Vida de São Francisco de Assis)

SEGUNDA PARTE

Capítulo 10

Zelo na oração e poder de sua prece

4. E o homem de Deus, estando só e em paz, fazia ecoar os bosques com os seus gemidos, regava o chão com as suas lágrimas, batia no peito e como se sentisse oculto, bem abrigado na câmara mais secreta do palácio, falava a seu Senhor, respondia ao seu Juiz, suplicava ao Pai, entretinha-se com o Amigo.
Aí também muitas vezes seus irmãos que o observavam piamente ouviram-no interceder com repetidas súplicas diante da divina clemência em favor dos pecadores e chorar em altas vozes como se estivesse presenciando a dolorosa paixão do Senhor.
Uma noite também o viram na solidão orar com os braços estendidos em forma de cruz, estando o seu corpo elevado da terra e envolto numa nuvem resplandecente, como se essa luz viesse a ser testemunha da admirável claridade de que gozava então Francisco na sua mente.
Aí também, como atestam provas seguras, lhe eram revelados os mistérios ocultos da sabedoria divina que ele não divulgava externamente a não ser na medida em que era impelido a isso por amor a Cristo ou pelo bem que poderiam proporcionar aos outros.
Dizia a respeito:
“As vezes perde-se um tesouro inestimável por uma vantagem medíocre, e é culpa nossa se Aquele que no-lo deu já não se mostra tão generoso”.
Ao voltar de suas orações, que o transformavam quase num outro homem, punha toda atenção em comportar-se em conformidade com os demais, para não acontecer que o vento do aplauso lhe roubasse de sua alma os favores divinos que ele deixasse transparecer externamente.
Ao ser surpreendido publicamente por uma visita do Senhor, ocultava-se de qualquer forma aos olhares das pessoas presentes a fim de nada desvendar dos favores do Esposo.
Ao orar em companhia dos irmãos, evitava com sumo cuidado as exclamações, os gemidos, os suspiros e movimentos externos, já porque em tudo isso amava o segredo, já também porque, voltando a entrar prontamente em si mesmo, ficava absorto novamente em Deus.
Costumava dizer aos da sua intimidade:
“Quando um servo de Deus; entregue à oração, é visitado pelo Senhor, deve dizer-lhe: ‘Esta consolação, Senhor, a enviastes do céu a um pecador e indigno; eu a confio a vossos amorosos cuidados, pois do contrário me consideraria um ladrão de vossos divinos tesouros’. E ao terminar a oração, de tal modo se deve julgar pobre e pecador, como se nenhuma nova graça houvesse recebido”.

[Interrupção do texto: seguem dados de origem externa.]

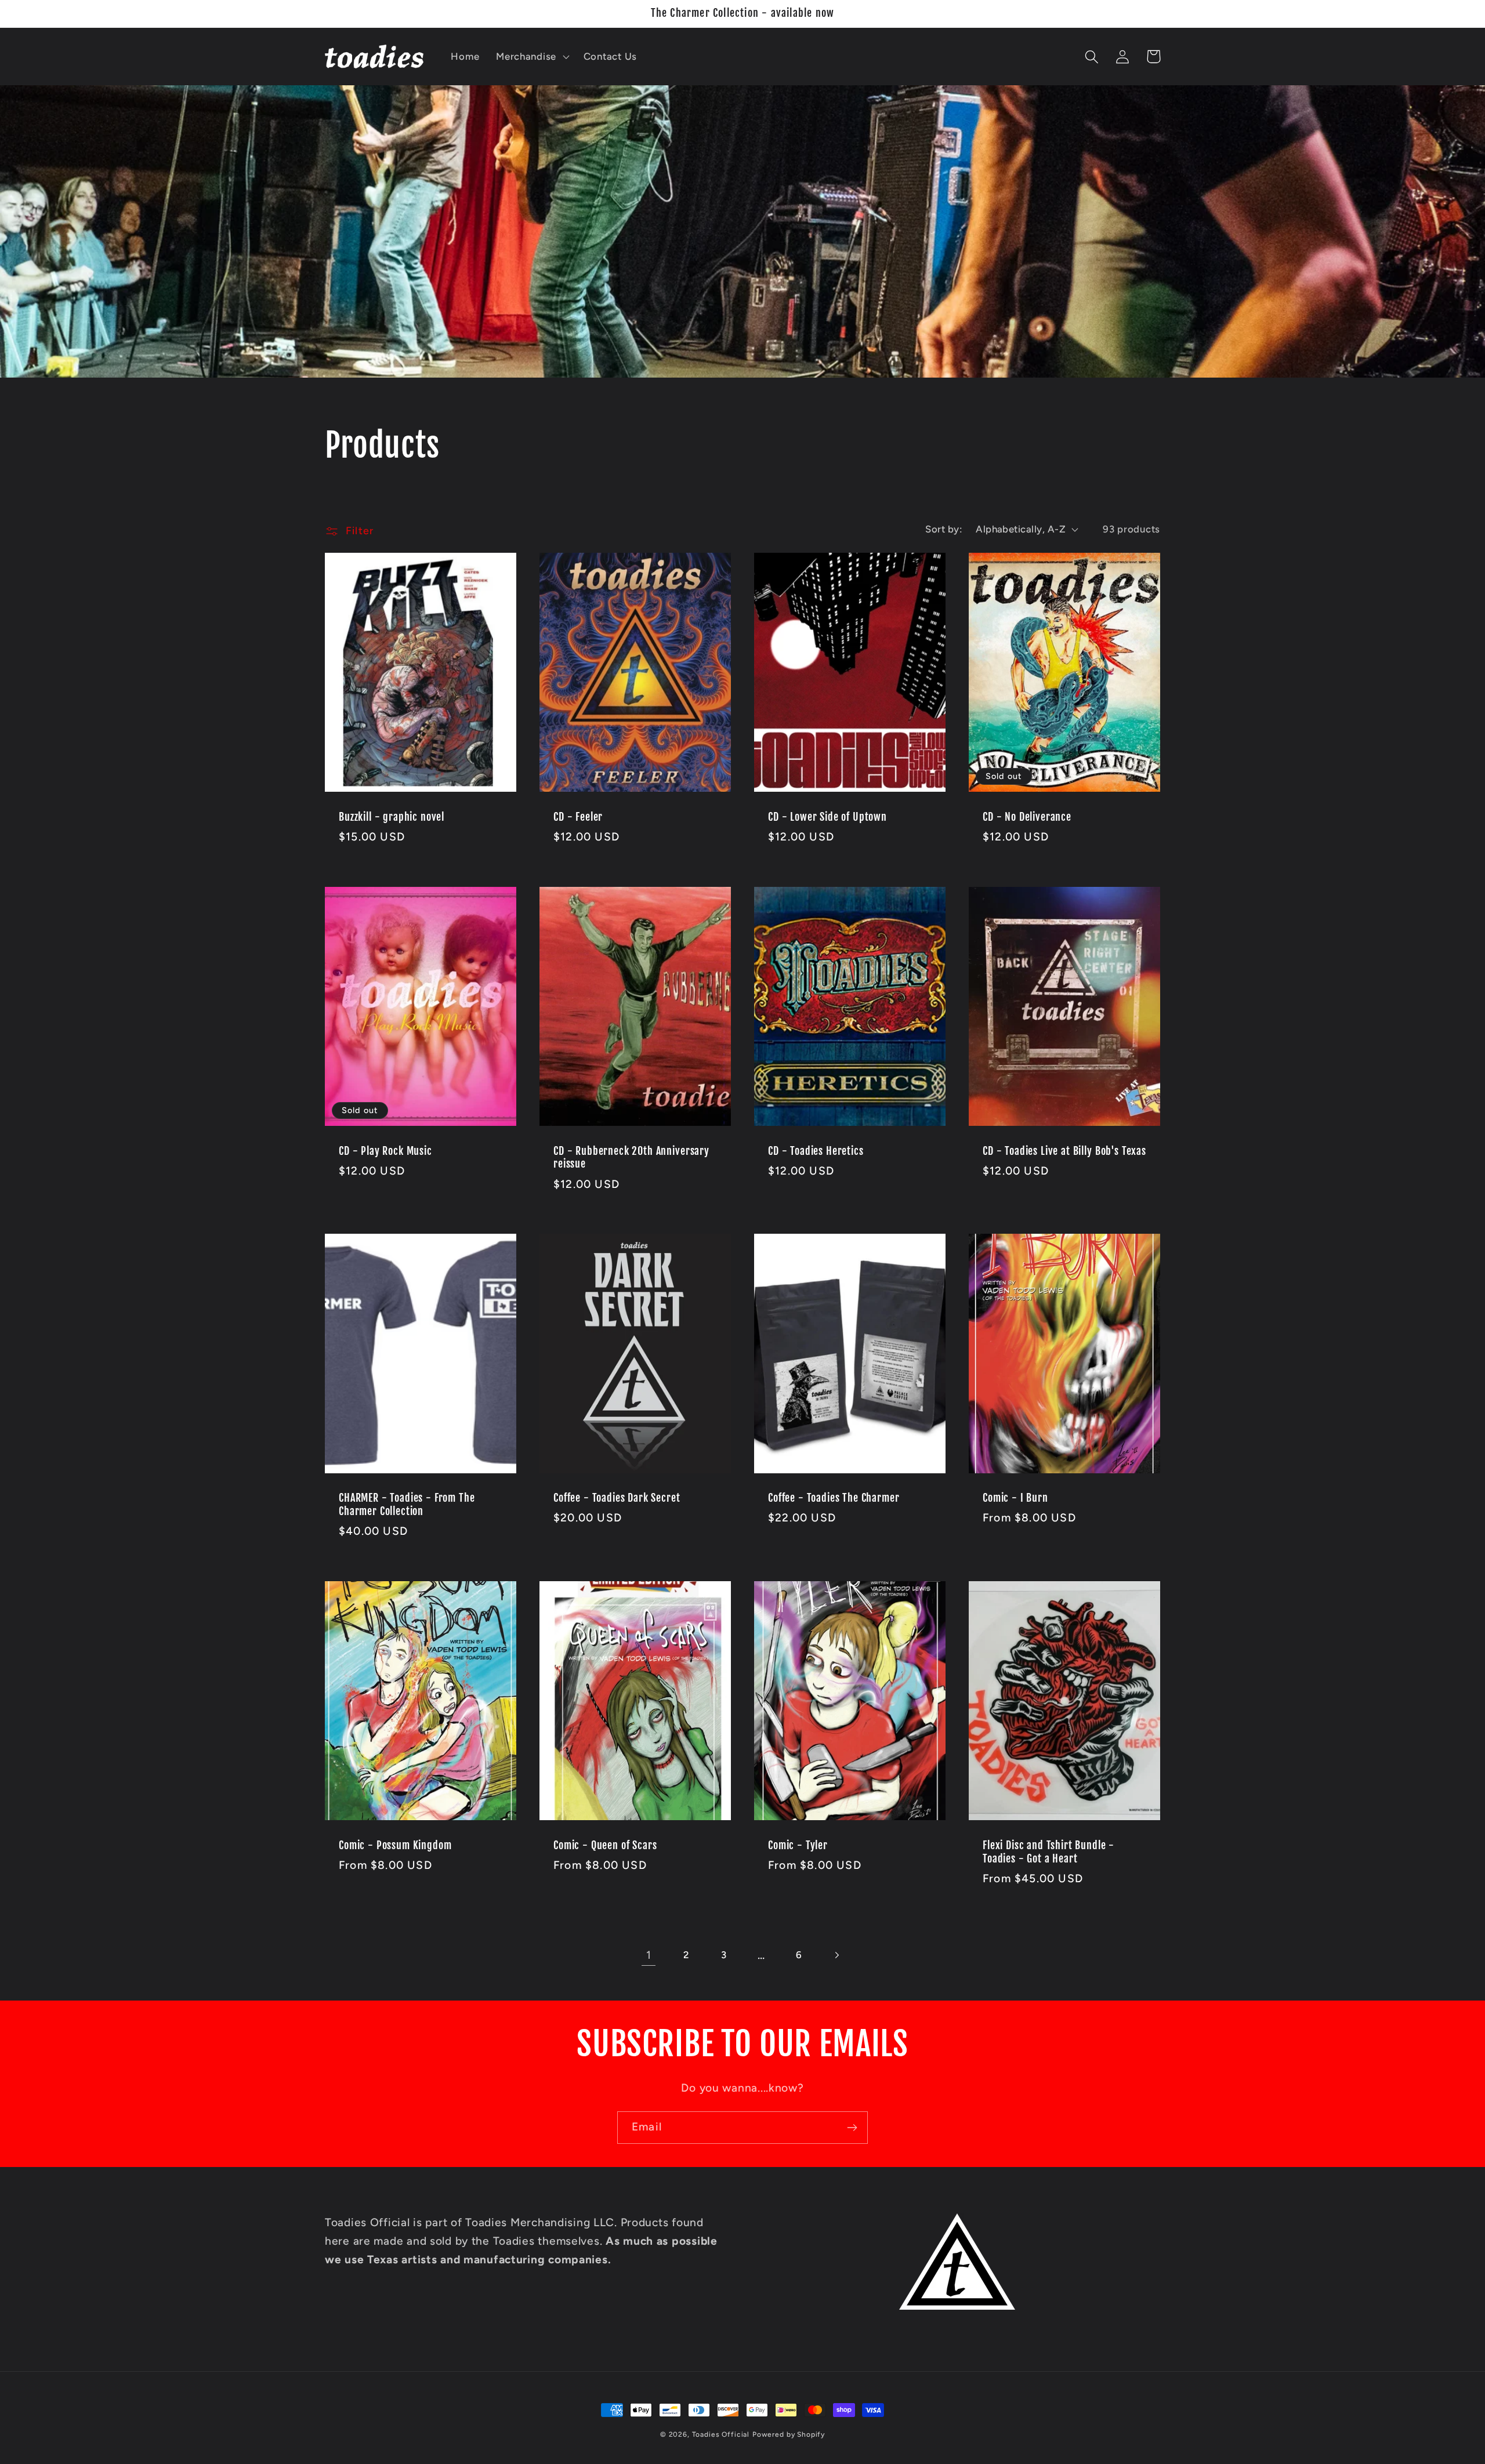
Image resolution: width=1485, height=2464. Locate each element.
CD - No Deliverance (1027, 817)
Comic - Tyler (798, 1845)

5. Estava o homem de Deus certa vez na Porciúncula rezando, quando o bispo de Assis chegou para lhe fazer a visita habitual.
Logo que entrou no convento, dirigiu-se à cela em que o seráfico Pai estava orando; chamou à porta e, ansioso por entrar imediatamente, abusando um tanto de sua confiança, introduziu a cabeça para contemplar o santo em oração; mas de repente sentiu-se dominado de estranho temor, tremendo-lhe os membros, perdeu a fala e subitamente, por disposição divina, uma força estranha o tirou dali e o arrojou a uma grande distância.
Amedrontado, correu o bispo depressa para junto dos irmãos, e logo que Deus lhe restituiu a fala, confessou ingenuamente a sua falta.
O abade do mosteiro de São Justino, na diocese de Perusa, encontrou certo dia o servo de Deus e assim que o viu apeou do cavalo para saudar o homem de Deus que ele venerava e conversar com ele acerca da salvação de sua alma. Após esse diálogo que lhe pareceu muito confortante, o abade despediu-se pedindo-lhe humildemente que rezasse por ele. “De bom grado!”, disse Francisco. Não se encontrava ainda o abade muito longe, quando Francisco, o fiel, disse a seu companheiro:
“Espera-me aqui um momento, irmão, pois quero cumprir o quanto antes a promessa que agora mesmo acabo de fazer”.
Pôs-se a orar e no mesmo instante sentiu o abade na sua alma um ardor e uma suavidade desconhecidas até então, e caindo em êxtase ficou absorto totalmente em Deus. Assim ficou por breve espaço de tempo, e voltando a si, conheceu claramente quão eficaz era na presença de Deus a oração de Francisco. Com isso cresceu mais e mais no amor à Ordem e a muitos referiu esse facto, considerando-o um verdadeiro milagre.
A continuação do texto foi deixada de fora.